#### Selection:
⟨

Oxford Bees

out apiary

Colony 11 arrives in a Nucleus

Submitted by will on Thu, 24/05/2018 - 06:50

Colony 11 appears to be a feral colony which was forced out of a roof by building work. It was collected by a member of my bee group and put into a nucleus box. Unfortunately the colony was behaving very aggressively so she gave it up.

I collected the colony last night in its nuc' box. As I gently wheeled it on the back of my bike I could smell the alarm pheromones coming from the ventilation on the top of the box.

When I arrived at my out-apiary I moved the hive box from the stand where Hive C was positioned. I then placed the nuc' on top and went home.

This morning I awoke to fairly heavy rain. There were puddles showing that it had been raining for some time. The nuc' box is ventilated at the top so that rain can get in. I decided to move them to a hive with a roof as soon as possible.

The nuc' box does not have frames in it, so the bees are building comb which is anchored to the box. This presents a tricky problem: How do I transfer them? The lid of the box -- which the comb is fastened to -- fits across about half of a national hive body. I decided to move the roof of the nuc' into Hive C and pack the remaining space with framed comb. I took a large piece of wood which will pack the top of the hive so that it is level with the nuc' roof. Put together the hive is part nuc lid with free comb and part framed comb. I hope that the bees will prefer the framed comb. Experience has taught me that they seldom do what I hope.

⟩

#### Written problem a:
Do these statements agree with the post about Colony 11? (i) A member of the writer's bee group collected the colony and put it into a nucleus box. (ii) The nuc' box has frames in it. (iii) The morning after the colony was collected was dry.
The post about Colony 11 and the records are unrelated material.

#### Items:
⟨

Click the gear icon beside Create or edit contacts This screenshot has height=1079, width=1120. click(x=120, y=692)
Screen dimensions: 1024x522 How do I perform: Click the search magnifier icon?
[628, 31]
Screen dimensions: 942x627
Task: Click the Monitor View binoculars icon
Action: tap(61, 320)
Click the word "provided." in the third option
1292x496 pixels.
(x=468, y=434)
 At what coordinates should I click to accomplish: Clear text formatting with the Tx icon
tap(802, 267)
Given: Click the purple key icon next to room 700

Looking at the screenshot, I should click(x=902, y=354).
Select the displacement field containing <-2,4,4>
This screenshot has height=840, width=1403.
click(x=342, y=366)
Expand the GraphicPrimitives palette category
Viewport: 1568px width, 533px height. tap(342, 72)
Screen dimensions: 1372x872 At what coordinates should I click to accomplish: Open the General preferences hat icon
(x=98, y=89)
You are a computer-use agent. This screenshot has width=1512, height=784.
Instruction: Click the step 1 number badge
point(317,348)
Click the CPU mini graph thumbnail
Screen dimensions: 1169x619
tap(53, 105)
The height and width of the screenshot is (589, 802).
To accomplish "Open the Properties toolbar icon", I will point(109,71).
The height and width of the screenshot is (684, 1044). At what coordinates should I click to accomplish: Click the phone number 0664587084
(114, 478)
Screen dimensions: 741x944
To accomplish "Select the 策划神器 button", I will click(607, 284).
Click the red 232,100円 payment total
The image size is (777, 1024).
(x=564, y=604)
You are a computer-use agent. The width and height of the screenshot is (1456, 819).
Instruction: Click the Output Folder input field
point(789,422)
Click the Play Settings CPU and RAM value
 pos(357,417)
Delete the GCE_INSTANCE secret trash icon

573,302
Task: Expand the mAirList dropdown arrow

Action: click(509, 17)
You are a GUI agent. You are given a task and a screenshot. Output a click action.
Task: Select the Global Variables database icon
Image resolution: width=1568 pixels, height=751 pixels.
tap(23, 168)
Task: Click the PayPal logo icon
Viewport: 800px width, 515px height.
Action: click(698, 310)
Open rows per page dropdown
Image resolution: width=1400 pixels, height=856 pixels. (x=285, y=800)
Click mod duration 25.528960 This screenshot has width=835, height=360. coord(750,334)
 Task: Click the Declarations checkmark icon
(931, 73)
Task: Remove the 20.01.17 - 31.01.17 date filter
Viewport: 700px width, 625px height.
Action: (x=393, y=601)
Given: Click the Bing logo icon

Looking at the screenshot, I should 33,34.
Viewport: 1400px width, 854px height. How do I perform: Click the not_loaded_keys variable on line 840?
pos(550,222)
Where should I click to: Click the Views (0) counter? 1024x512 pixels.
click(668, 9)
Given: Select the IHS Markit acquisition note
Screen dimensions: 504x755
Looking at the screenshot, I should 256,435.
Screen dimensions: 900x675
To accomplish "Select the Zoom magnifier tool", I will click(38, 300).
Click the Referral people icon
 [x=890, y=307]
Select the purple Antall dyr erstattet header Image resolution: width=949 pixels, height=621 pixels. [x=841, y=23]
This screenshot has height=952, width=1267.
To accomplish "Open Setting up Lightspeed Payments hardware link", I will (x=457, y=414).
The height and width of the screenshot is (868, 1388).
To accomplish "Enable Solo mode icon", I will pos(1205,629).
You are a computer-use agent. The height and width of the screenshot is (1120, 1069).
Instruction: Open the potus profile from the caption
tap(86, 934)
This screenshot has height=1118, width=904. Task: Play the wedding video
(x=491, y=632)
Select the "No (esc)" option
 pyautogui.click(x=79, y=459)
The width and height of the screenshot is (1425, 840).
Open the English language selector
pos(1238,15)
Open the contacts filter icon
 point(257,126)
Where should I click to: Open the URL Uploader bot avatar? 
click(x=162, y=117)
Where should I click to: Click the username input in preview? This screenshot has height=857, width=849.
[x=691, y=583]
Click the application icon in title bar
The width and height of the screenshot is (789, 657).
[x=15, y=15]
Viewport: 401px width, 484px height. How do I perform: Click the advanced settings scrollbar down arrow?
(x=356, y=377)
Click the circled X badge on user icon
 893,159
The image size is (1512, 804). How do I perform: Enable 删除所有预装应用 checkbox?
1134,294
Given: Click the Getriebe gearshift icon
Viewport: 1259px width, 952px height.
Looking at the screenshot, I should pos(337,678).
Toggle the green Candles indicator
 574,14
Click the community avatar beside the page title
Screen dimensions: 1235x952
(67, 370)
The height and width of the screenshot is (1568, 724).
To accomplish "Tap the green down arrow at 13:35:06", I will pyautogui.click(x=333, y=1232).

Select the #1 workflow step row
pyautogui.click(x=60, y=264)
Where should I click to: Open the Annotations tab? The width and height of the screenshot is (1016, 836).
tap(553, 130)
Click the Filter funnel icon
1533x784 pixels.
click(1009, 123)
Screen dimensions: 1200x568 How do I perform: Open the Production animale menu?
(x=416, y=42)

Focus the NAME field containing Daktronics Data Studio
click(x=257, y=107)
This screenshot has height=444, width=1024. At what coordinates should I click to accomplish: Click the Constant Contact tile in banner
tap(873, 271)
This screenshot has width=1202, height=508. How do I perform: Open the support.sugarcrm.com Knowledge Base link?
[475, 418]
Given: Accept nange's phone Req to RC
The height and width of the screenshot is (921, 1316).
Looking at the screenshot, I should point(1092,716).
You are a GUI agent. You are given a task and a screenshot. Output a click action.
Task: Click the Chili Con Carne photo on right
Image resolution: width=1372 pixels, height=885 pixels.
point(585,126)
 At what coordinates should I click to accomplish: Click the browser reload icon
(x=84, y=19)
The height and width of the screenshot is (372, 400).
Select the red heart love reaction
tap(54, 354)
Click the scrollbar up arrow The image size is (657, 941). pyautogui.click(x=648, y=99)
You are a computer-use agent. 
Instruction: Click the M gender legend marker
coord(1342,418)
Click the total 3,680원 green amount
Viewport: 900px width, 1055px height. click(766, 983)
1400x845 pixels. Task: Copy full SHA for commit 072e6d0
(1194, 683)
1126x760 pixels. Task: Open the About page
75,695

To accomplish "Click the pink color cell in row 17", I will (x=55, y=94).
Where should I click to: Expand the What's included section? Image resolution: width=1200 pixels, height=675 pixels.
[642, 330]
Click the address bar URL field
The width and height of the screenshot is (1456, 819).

⟩

#### Written problem b:
Which lines of the records contain the string "badge"? Copy each of them.

#### Complete answer a:
(i) Yes: "It was collected by a member of my bee group and put into a nucleus box."
(ii) No: "The nuc' box does not have frames in it"
(iii) No: "This morning I awoke to fairly heavy rain."

#### Complete answer b:
Instruction: Click the step 1 number badge
Click the circled X badge on user icon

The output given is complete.